I’ve never made any attempts to hide the fact that I like recipes I can carry in my head. Things which don’t require much thought, but which are flexible enough for the optional ingredients to hand.
Things like my favourite fairy cakes or my trusty truffles.
But recently I’ve been expanding the list of easy-to-make treats.
There’s what I’m calling Rice Crispie Rocky Road: melt about 200g of chocolate with maybe 50g butter and 2 spoons of honey or syrup, and stir into a bowl of rice crispies and your preferred sweets or candied fruit. Leave to set and cut into squares. If you don’t have rice crispies in your cupboard, traditionally it’s made with bashed-up biscuits, or I expect other cereals could be used. Actually, this one works a bit like homemade Marvellous Creations. And it’s good and easy to make with little ones.

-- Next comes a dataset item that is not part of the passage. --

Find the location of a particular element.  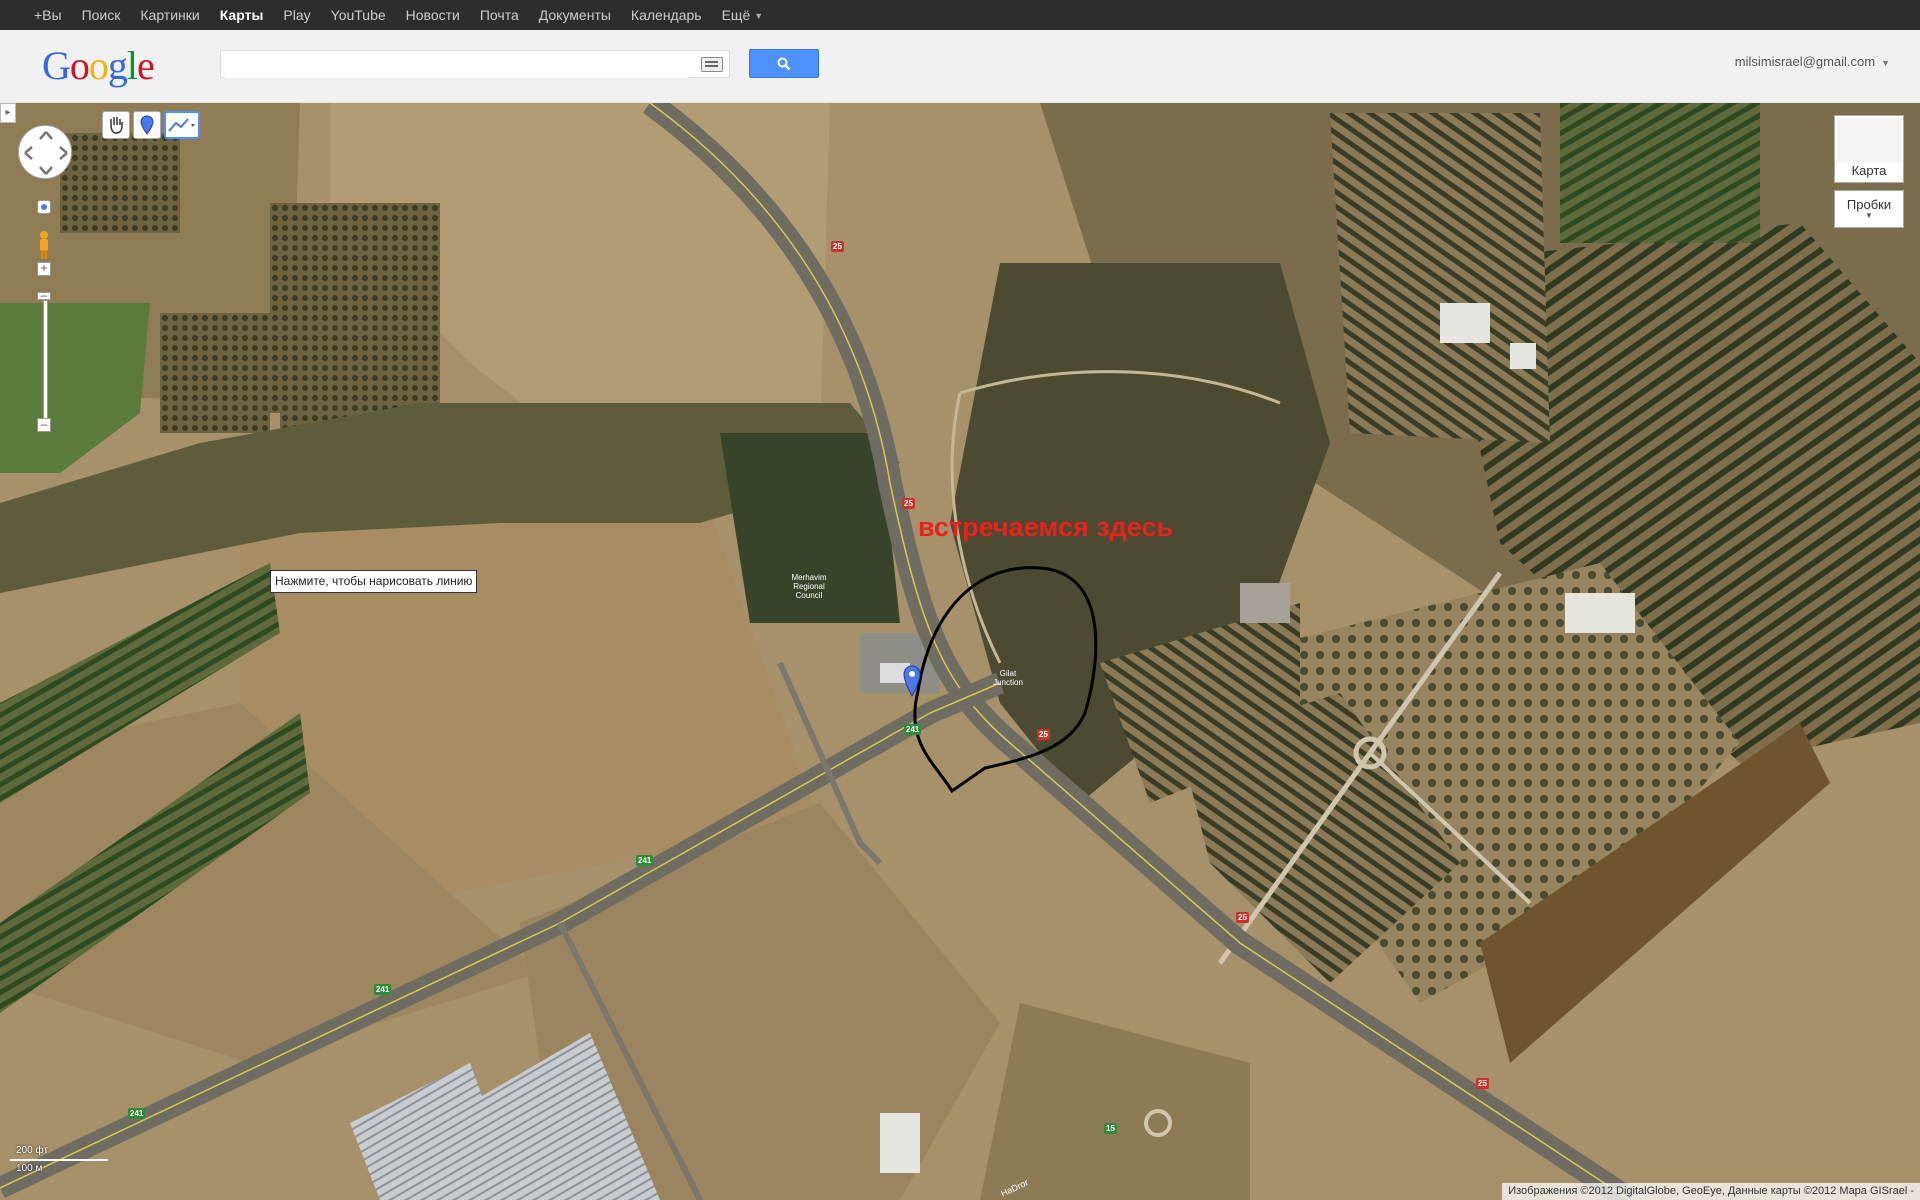

search-button is located at coordinates (784, 64).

Or the sausage rolls I burned the other week: really, just pastry and either sausage meat or your favourite sausages. One of those ready-rolled puff pastry packs is enough for either six sausages or a 400g pack of sausage meat. Roll the sausages or sausage meat in pastry and bake for about 20 minutes at about 200C. Just don’t knock the temperature gauge to 250C. They’ll end up crispified.

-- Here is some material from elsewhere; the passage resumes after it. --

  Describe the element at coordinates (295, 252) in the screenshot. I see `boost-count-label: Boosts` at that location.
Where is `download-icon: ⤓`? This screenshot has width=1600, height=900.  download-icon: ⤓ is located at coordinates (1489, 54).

Or a really easy ice cream: whip about a pint of double cream, then stir in a 397g tin of condensed milk and a teaspoon of vanilla extract. Mix it well and stick it in the freezer. And it really is a no-churn ice cream. Depending on the flavourings, it can also be an almost soft-scoop. Otherwise, it’ll need softening for at least 15 minutes before serving.

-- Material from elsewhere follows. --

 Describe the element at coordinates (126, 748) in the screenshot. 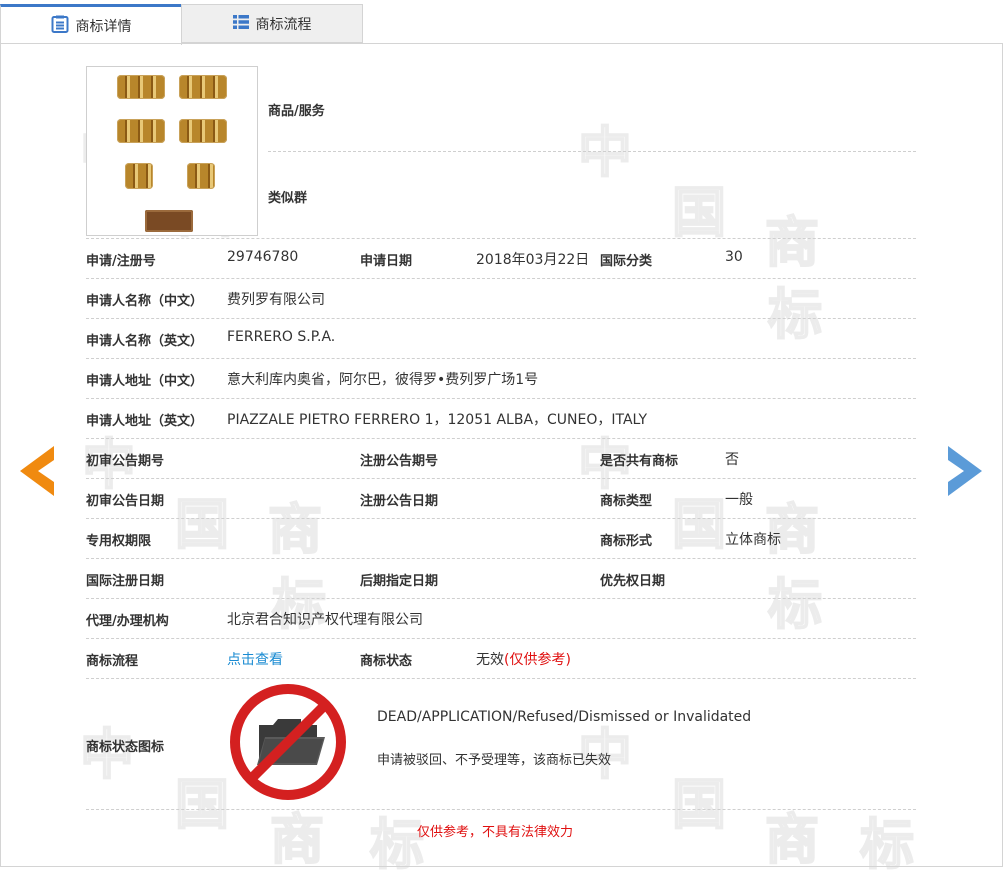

The rocky road and the ice cream are both endlessly flexible and straightforward; to be honest, the measurements probably don’t need to be very exact, either. My favourite kind of recipe. This week, we’ve had the joy of an orange and ginger rocky road (with candied peel and glace ginger) followed by ginger and honey ice cream, which used up the rest of the glace ginger.
And there were some chocolate fairy cakes, with some random chocolate dinosaurs I found at the back of the cupboard. Because there’s no joy quite like a fairy cake with a cup of tea.